===== INPUT FOR THIS TASK

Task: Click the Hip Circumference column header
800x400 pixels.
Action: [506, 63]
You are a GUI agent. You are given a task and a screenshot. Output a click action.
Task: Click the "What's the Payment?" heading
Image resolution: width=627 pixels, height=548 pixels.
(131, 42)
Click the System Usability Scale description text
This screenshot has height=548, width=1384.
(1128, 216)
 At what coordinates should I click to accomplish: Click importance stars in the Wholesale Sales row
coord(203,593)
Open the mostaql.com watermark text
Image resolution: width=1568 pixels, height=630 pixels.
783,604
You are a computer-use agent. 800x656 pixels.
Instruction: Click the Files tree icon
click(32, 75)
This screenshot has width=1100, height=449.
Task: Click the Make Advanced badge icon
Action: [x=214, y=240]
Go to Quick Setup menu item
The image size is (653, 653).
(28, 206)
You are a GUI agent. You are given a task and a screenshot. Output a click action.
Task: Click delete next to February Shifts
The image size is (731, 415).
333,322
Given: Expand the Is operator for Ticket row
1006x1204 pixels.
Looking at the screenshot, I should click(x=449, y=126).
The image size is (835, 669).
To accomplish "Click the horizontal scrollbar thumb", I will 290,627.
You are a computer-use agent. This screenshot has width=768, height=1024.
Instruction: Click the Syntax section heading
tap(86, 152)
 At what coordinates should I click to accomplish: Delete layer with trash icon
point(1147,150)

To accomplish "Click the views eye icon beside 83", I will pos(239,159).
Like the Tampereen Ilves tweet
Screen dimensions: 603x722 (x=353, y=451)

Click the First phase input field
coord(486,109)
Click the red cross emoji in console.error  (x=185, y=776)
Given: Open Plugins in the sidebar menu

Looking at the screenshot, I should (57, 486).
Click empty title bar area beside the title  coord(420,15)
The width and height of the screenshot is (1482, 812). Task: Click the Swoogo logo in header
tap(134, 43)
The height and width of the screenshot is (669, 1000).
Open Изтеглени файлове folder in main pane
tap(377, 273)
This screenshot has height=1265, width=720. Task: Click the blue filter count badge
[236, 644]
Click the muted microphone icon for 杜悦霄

==========

Give back each record exactly, from the first line through the last.

■ TASK ANSWER
Task: Click the Hip Circumference column header
800x400 pixels.
Action: [506, 63]
You are a GUI agent. You are given a task and a screenshot. Output a click action.
Task: Click the "What's the Payment?" heading
Image resolution: width=627 pixels, height=548 pixels.
(131, 42)
Click the System Usability Scale description text
This screenshot has height=548, width=1384.
(1128, 216)
 At what coordinates should I click to accomplish: Click importance stars in the Wholesale Sales row
coord(203,593)
Open the mostaql.com watermark text
Image resolution: width=1568 pixels, height=630 pixels.
783,604
You are a computer-use agent. 800x656 pixels.
Instruction: Click the Files tree icon
click(32, 75)
This screenshot has width=1100, height=449.
Task: Click the Make Advanced badge icon
Action: [x=214, y=240]
Go to Quick Setup menu item
The image size is (653, 653).
(28, 206)
You are a GUI agent. You are given a task and a screenshot. Output a click action.
Task: Click delete next to February Shifts
The image size is (731, 415).
333,322
Given: Expand the Is operator for Ticket row
1006x1204 pixels.
Looking at the screenshot, I should click(x=449, y=126).
The image size is (835, 669).
To accomplish "Click the horizontal scrollbar thumb", I will 290,627.
You are a computer-use agent. This screenshot has width=768, height=1024.
Instruction: Click the Syntax section heading
tap(86, 152)
 At what coordinates should I click to accomplish: Delete layer with trash icon
point(1147,150)

To accomplish "Click the views eye icon beside 83", I will pos(239,159).
Like the Tampereen Ilves tweet
Screen dimensions: 603x722 (x=353, y=451)

Click the First phase input field
coord(486,109)
Click the red cross emoji in console.error  (x=185, y=776)
Given: Open Plugins in the sidebar menu

Looking at the screenshot, I should (57, 486).
Click empty title bar area beside the title  coord(420,15)
The width and height of the screenshot is (1482, 812). Task: Click the Swoogo logo in header
tap(134, 43)
The height and width of the screenshot is (669, 1000).
Open Изтеглени файлове folder in main pane
tap(377, 273)
This screenshot has height=1265, width=720. Task: Click the blue filter count badge
[236, 644]
Click the muted microphone icon for 杜悦霄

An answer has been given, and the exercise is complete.